Officials at the Department for Education and Employment accept that the target cannot be reached without taking in more schools or opening the scheme to children as young as eight.
According to a Government source, the possibility of offering assisted places to younger children will be investigated if independent schools do not offer substantial numbers of additional places for 11 to 18-year-olds.
There are already 295 independent schools in the scheme and there are doubts as to whether there are many others with the academic requirements wanting to take part. Schools have to be able to demonstrate excellent exam results; have a sixth-form of at least 60, and have to be teaching Latin or Greek to at least GCSE level.
Tony Edwards, professor of education at Newcastle University and one of the authors of the definitive research on the scheme, believes expansion would present great difficulties without diluting the scheme's scholarship nature or widening the age group.
"When the scheme was first announced in 1981, a significant number of schools applied that could not meet the requirements. The addition of a further 50 schools in 1987 was not accomplished with ease. I can't believe there are large numbers of schools eligible and willing to join the scheme," he says.
However, the DFEE press office insisted there had been enquiries from more than 100 schools, but the press office refused to give any names on the grounds that would imply they had Government approval.

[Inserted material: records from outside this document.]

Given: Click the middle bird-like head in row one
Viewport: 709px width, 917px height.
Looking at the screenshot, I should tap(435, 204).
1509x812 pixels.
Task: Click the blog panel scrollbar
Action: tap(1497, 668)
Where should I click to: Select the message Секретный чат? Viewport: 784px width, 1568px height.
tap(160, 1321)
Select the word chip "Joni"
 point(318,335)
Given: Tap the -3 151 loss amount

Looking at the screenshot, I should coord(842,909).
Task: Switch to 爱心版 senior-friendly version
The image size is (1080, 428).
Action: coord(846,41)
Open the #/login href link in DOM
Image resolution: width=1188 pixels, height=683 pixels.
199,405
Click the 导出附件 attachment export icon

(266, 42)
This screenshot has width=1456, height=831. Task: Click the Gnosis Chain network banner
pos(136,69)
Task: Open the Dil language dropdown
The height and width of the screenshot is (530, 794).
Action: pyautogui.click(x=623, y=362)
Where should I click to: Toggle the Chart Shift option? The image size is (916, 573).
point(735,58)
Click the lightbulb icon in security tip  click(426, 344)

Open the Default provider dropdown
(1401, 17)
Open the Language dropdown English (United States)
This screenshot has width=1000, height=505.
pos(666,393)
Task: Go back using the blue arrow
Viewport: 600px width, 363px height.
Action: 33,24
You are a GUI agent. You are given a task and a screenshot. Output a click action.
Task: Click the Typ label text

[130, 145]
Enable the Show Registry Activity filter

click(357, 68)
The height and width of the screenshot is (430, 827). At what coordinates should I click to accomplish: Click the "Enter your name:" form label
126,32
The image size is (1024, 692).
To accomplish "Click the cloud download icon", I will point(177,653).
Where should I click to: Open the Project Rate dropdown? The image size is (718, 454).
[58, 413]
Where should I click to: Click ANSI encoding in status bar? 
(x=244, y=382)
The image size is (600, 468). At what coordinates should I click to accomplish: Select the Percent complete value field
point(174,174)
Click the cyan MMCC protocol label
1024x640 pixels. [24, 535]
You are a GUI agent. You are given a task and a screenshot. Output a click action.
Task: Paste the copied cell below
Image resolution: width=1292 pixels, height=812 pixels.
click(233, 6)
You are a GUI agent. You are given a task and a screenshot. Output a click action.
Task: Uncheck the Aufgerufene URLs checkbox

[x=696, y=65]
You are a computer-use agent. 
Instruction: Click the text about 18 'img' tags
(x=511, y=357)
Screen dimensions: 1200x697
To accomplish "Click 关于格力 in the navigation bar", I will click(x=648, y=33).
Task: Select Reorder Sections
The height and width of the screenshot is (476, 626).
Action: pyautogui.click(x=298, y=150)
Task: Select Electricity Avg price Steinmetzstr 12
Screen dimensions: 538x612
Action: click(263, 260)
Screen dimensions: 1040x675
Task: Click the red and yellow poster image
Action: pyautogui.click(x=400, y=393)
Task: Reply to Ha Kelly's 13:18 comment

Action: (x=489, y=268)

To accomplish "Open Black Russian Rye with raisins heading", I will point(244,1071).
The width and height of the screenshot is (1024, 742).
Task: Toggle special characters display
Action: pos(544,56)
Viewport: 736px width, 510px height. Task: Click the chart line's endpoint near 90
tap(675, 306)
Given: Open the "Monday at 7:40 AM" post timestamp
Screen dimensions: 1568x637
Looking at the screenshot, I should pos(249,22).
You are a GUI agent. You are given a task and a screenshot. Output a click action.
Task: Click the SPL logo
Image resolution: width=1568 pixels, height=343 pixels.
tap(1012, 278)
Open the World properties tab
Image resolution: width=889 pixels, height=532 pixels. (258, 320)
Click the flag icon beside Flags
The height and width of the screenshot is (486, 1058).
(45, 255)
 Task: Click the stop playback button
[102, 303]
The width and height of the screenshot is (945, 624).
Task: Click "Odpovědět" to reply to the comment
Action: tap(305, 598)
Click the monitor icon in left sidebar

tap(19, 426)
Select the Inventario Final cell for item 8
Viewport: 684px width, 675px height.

Two schools known to be interested are St Edmund's in Canterbury and Birkdale in Sheffield - both have applied in the past.
The schools that have substantial numbers of pupils on assisted places say they do not envisage taking many more next September. Almost 40 per cent of pupils at Wolverhampton Grammar have their fees at least partially met through the scheme. However, the head, Bernard Trafford, believes he could only add another 10 to the 40 11-year-olds he plans to take in the next academic year.
"The numbers depend on supply and demand. We are not turning away lots of potential assisted places pupils. We might manage another 10," he says. Like other schools, Wolverhampton says the Government is forcing them to subsidise assisted places by not paying the full cost of educating children on the scheme. For the last three years, the assistance has only been increased in line with inflation and schools claim that as a consequence they have had to charge fee payers more.
At Dulwich College, which has 269 pupils on assisted places,the acting master, Christopher Field, said the school would probably seek a limited expansion of places for 11-year-olds. However, he added, the governors would have to examine whether the school should increase its dependency on a scheme that was vulnerable should there be a change in government.
The prospect of assisted places lower down the age range has been welcomed by Chris Evers, chairman of the Incorporated Association of Preparatory Schools. "If the scheme is extended, it will provide the opportunity for bright children to enjoy a prep school-type education," he says.
However, ministers may be wary of accusations that they are providing extra funds to the private sector at a time when state primary schools are having to increase the size of classes.